We should be spending our time this week reauthorizing the Children's Health Insurance Program before states like mine run out of money at the end of the month before debatig another repeal bill for which we don't even have our Congressional Budget office score on the impact. That score sounds technical, but it's about what the bill would mean to people like those kids that came up to me in the parades with their parents, to people like Terry with ovarian cancer. And this debate is also about our seniors in our rural communities. Our hospitals are essential to rural communities. They don't just provide health services. They employ thousands of doctors, nurses, pharmacists, and other health care workers of these rural hospitals often operate at margins of less than one percent. That's one reason Senator Grassley and I introduced the Rural Emergency Acute Care Hospital Act a few months ago to help rural hospitals stay open.

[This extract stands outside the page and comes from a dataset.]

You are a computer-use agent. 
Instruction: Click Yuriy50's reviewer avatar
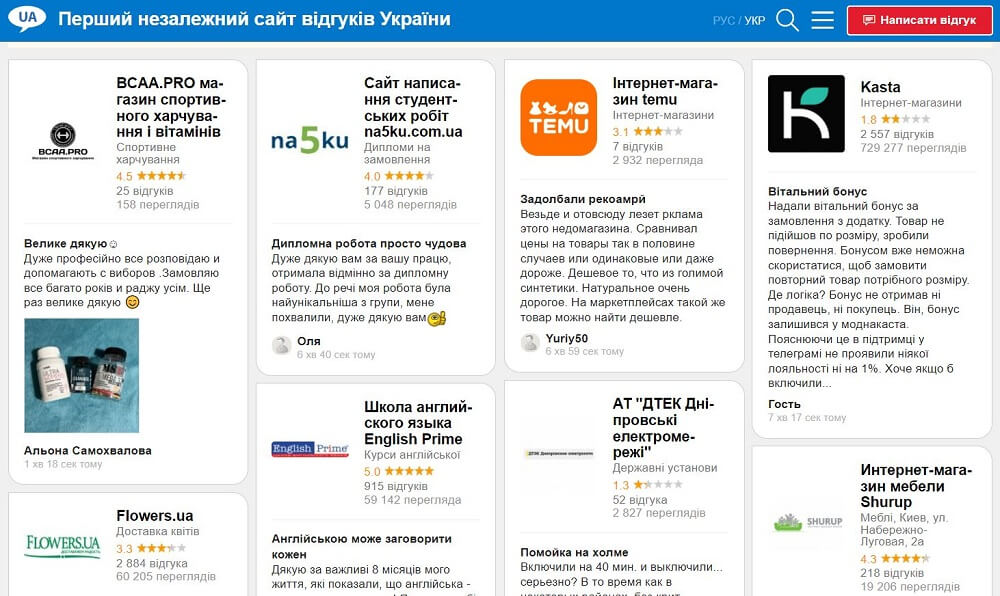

But cutting Medicaid by billions of dollars and repealing the Medicaid expansion would move us in the opposite direction. In my state, Medicaid covers one out of five people living in rural areas. I know my Senate colleague, Senator Collins, Capito, and Murkowski have previously expressed real concerns about the impact of Medicaid cuts in their states, which also have big rural populations. Cutting Medicaid and eliminating the Medicaid expansion doesn't just threaten healthcare coverage for these populations. It threatens the entire local communities where these hospitals are located. And these rural hopsitals are on the front lines of one important fight.
That is the fight against this opioid epidemic. We just found out in our state that last year over 600 people died from opioid and other drug overdoses. Over 600 people. That is something like two per day. That is more than we see people die from car crashes in our state. It is more than we see from homocide. Deaths from prescription drugs now claim more lives than either of those two issues. And this epidemic affects our seniors, too. One in three Medicare Part D beneficiaries received a prescription opioid last year. While there is much more work to do to combat the epidemic, I want to recognize the progress we've made with the CARA Act, with the CURES Act, with all the work that has been done. But making cuts to Medicaid will move us in the other direction.
We have all heard the voices, not just of those on the front lines of the opioid crisis, but from doctors and hospitals, patients, seniors, and nursing homes, and schools saying that this bill is not the way forward. So instead, let's do what we all heard people wanted us to do in August. That was to work across the aisle on actual solutions to help people afford healthcare.
Thank you, Mr. President. I yield the floor.